(Source information):
================
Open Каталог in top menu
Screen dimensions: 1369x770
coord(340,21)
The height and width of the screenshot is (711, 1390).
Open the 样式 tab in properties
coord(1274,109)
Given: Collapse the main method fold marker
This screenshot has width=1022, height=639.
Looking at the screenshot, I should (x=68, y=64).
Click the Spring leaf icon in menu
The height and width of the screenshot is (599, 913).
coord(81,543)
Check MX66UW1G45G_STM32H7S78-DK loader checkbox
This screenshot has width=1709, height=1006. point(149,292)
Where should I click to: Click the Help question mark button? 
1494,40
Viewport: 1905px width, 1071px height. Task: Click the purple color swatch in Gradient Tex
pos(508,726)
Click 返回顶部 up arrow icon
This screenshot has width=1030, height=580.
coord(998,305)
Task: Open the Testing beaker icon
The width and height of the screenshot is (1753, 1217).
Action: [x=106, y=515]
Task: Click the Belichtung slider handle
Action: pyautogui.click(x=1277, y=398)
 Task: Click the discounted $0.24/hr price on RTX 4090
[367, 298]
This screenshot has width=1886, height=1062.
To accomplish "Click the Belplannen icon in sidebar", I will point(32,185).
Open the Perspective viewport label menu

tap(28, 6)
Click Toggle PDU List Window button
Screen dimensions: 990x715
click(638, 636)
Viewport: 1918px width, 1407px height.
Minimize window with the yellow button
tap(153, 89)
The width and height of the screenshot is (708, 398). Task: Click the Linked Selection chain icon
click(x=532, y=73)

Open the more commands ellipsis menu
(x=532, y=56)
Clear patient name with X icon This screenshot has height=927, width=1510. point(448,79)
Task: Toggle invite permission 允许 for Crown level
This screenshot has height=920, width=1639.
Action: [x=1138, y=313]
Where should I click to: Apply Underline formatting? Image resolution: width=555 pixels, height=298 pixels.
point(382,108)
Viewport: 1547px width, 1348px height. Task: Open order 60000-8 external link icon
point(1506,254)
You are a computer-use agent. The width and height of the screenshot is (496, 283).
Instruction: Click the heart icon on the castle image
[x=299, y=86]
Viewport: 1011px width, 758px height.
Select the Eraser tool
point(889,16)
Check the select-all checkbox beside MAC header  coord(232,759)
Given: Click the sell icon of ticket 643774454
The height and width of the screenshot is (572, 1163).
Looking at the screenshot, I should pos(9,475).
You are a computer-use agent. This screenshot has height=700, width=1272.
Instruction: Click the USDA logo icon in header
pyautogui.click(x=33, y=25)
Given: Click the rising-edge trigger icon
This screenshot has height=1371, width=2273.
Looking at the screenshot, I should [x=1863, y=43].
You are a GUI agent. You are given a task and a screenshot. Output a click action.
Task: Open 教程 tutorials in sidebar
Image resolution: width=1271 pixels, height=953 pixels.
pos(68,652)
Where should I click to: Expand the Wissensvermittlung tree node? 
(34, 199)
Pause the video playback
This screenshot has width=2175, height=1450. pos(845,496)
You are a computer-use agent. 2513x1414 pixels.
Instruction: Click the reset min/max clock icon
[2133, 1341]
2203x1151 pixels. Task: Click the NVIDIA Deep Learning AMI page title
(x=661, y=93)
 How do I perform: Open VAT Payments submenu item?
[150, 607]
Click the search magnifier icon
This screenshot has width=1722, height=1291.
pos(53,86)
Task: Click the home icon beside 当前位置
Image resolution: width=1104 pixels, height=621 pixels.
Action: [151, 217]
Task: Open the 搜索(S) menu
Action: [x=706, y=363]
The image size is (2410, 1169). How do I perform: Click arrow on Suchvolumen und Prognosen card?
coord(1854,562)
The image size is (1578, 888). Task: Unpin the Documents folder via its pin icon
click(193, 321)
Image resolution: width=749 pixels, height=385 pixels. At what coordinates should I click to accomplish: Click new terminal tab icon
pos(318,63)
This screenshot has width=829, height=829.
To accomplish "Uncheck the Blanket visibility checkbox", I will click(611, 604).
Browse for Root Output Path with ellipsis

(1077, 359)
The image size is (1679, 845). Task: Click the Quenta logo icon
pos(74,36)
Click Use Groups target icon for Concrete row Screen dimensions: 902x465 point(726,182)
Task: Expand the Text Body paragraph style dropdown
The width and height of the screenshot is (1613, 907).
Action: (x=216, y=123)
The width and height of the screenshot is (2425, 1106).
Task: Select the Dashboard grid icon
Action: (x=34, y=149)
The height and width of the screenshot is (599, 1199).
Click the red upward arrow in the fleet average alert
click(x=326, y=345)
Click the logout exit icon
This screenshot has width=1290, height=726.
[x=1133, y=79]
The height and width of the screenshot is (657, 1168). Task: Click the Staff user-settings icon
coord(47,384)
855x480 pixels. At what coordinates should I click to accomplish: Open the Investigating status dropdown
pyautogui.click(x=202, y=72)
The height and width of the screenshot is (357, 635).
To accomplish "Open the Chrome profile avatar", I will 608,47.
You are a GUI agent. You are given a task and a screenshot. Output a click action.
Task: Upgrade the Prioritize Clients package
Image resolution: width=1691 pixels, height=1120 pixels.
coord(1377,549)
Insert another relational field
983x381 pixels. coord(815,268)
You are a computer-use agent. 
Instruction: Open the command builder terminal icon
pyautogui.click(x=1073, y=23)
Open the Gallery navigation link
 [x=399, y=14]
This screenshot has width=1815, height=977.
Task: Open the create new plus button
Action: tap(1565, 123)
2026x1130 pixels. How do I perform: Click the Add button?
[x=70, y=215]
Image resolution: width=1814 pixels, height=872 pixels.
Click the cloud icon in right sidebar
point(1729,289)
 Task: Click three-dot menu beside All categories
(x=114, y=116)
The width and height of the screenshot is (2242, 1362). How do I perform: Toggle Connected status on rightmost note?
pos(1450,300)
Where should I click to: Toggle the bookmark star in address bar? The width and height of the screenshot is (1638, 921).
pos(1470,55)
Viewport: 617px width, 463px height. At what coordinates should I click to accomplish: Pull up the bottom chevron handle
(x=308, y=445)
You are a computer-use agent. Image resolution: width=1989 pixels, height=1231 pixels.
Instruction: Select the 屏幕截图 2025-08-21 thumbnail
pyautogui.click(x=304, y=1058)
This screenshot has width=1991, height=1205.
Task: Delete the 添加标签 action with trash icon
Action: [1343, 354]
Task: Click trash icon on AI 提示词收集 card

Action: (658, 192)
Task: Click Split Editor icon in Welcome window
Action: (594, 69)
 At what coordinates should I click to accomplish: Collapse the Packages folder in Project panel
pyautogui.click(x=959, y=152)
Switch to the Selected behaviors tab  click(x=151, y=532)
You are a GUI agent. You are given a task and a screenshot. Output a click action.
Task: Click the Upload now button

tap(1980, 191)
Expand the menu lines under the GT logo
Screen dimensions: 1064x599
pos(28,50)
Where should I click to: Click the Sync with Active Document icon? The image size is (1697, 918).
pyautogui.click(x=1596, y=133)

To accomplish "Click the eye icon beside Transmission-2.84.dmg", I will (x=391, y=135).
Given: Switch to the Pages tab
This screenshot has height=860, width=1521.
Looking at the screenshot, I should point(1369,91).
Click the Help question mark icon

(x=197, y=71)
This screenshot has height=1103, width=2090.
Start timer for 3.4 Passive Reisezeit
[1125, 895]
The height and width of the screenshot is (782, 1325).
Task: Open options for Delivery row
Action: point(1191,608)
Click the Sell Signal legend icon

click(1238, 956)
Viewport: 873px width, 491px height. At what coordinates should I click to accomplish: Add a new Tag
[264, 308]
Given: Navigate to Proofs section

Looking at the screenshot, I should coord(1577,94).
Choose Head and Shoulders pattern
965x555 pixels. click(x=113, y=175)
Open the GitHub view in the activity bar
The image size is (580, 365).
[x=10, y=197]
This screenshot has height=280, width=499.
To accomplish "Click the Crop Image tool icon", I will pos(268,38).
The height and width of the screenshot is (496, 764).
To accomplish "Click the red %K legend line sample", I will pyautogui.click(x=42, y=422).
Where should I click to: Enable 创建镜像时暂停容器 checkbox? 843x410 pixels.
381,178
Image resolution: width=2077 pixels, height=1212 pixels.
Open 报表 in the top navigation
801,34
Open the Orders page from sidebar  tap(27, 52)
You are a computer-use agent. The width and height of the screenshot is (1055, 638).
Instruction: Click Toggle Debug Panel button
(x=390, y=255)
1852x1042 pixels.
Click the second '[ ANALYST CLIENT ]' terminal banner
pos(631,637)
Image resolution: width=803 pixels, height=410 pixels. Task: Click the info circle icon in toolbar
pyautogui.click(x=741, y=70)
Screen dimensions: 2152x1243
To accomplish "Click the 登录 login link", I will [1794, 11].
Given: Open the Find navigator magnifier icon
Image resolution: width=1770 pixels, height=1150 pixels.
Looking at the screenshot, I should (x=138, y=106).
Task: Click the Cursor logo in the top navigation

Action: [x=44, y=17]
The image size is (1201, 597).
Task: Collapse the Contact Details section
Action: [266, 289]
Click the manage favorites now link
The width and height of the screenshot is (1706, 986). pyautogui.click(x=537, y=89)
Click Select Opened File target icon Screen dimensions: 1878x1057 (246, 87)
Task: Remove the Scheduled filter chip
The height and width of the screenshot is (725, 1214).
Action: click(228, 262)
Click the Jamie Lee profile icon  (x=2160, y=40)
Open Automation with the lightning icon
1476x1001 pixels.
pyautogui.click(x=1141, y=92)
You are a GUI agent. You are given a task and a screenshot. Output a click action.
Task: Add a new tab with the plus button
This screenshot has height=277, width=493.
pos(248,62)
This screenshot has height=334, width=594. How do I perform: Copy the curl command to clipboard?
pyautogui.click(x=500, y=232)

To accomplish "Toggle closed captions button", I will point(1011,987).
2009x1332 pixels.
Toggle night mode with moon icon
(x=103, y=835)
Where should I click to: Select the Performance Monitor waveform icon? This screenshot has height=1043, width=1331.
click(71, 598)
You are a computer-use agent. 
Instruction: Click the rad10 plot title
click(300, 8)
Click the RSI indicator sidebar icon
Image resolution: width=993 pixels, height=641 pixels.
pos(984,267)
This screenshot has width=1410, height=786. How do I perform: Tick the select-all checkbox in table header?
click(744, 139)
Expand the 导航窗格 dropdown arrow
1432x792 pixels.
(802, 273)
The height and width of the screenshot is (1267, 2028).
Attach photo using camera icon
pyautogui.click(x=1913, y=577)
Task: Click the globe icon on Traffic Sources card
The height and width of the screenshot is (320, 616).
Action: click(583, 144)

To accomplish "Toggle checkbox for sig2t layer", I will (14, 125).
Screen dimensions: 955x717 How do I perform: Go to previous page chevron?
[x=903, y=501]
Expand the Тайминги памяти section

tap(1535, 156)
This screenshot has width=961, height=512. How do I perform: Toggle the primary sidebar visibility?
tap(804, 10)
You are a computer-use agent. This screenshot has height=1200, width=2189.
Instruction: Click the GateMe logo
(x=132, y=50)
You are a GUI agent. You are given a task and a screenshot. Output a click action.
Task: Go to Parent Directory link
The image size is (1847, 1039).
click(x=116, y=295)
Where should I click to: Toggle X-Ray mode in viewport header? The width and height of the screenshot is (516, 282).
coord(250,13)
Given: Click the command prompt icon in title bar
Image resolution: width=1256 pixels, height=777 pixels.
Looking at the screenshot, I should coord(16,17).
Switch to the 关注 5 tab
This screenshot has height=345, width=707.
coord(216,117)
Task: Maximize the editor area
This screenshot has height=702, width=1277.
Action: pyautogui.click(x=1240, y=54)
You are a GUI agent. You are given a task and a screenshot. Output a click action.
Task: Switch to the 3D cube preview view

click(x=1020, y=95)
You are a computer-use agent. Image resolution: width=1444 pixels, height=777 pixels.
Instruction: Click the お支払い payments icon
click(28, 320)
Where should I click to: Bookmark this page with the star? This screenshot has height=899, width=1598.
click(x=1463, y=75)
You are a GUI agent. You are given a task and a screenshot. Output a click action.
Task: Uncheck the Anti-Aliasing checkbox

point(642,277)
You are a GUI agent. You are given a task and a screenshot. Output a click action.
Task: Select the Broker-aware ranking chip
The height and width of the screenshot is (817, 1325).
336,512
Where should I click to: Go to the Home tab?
================
(Assigned task): All that is wanted is a faithful reproduction of the line above with "The width and height of the screenshot is (708, 398).", the line with "Task: Open 教程 tutorials in sidebar", and every line in between.

(Response box):
The width and height of the screenshot is (708, 398). Task: Click the Linked Selection chain icon
click(x=532, y=73)

Open the more commands ellipsis menu
(x=532, y=56)
Clear patient name with X icon This screenshot has height=927, width=1510. point(448,79)
Task: Toggle invite permission 允许 for Crown level
This screenshot has height=920, width=1639.
Action: [x=1138, y=313]
Where should I click to: Apply Underline formatting? Image resolution: width=555 pixels, height=298 pixels.
point(382,108)
Viewport: 1547px width, 1348px height. Task: Open order 60000-8 external link icon
point(1506,254)
You are a computer-use agent. The width and height of the screenshot is (496, 283).
Instruction: Click the heart icon on the castle image
[x=299, y=86]
Viewport: 1011px width, 758px height.
Select the Eraser tool
point(889,16)
Check the select-all checkbox beside MAC header  coord(232,759)
Given: Click the sell icon of ticket 643774454
The height and width of the screenshot is (572, 1163).
Looking at the screenshot, I should pos(9,475).
You are a computer-use agent. This screenshot has height=700, width=1272.
Instruction: Click the USDA logo icon in header
pyautogui.click(x=33, y=25)
Given: Click the rising-edge trigger icon
This screenshot has height=1371, width=2273.
Looking at the screenshot, I should [x=1863, y=43].
You are a GUI agent. You are given a task and a screenshot. Output a click action.
Task: Open 教程 tutorials in sidebar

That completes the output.